───── Data section ─────

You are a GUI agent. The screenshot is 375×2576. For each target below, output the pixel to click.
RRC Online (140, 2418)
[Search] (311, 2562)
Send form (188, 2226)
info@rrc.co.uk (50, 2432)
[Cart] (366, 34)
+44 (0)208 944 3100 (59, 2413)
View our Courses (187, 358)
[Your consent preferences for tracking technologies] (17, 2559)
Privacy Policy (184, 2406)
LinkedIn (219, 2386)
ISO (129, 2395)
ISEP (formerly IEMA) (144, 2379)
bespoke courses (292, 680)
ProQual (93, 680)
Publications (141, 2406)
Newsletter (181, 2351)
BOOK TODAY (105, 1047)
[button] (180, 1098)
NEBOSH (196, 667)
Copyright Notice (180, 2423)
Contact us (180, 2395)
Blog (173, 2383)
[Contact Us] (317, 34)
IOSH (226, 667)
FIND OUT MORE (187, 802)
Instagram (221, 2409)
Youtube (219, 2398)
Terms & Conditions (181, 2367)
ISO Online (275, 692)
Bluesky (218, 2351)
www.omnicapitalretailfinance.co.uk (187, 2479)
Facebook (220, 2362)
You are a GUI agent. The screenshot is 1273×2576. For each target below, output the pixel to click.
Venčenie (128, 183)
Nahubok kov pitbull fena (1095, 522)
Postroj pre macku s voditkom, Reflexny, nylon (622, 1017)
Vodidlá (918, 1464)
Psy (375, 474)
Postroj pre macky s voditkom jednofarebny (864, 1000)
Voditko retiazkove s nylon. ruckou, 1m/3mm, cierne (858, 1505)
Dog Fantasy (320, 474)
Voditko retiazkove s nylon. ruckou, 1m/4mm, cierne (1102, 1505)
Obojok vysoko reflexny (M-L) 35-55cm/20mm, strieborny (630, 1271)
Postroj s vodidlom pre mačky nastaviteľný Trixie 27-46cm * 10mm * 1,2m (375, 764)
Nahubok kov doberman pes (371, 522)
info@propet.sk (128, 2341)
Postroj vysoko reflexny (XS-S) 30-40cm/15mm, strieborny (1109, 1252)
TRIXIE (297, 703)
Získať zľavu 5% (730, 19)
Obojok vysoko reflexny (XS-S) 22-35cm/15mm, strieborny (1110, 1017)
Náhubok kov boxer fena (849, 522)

─────

▸ **The task**: Please show each line in the records above that contains "Obojok".

▸ **Response to this task**:
Obojok vysoko reflexny (M-L) 35-55cm/20mm, strieborny (630, 1271)
Obojok vysoko reflexny (XS-S) 22-35cm/15mm, strieborny (1110, 1017)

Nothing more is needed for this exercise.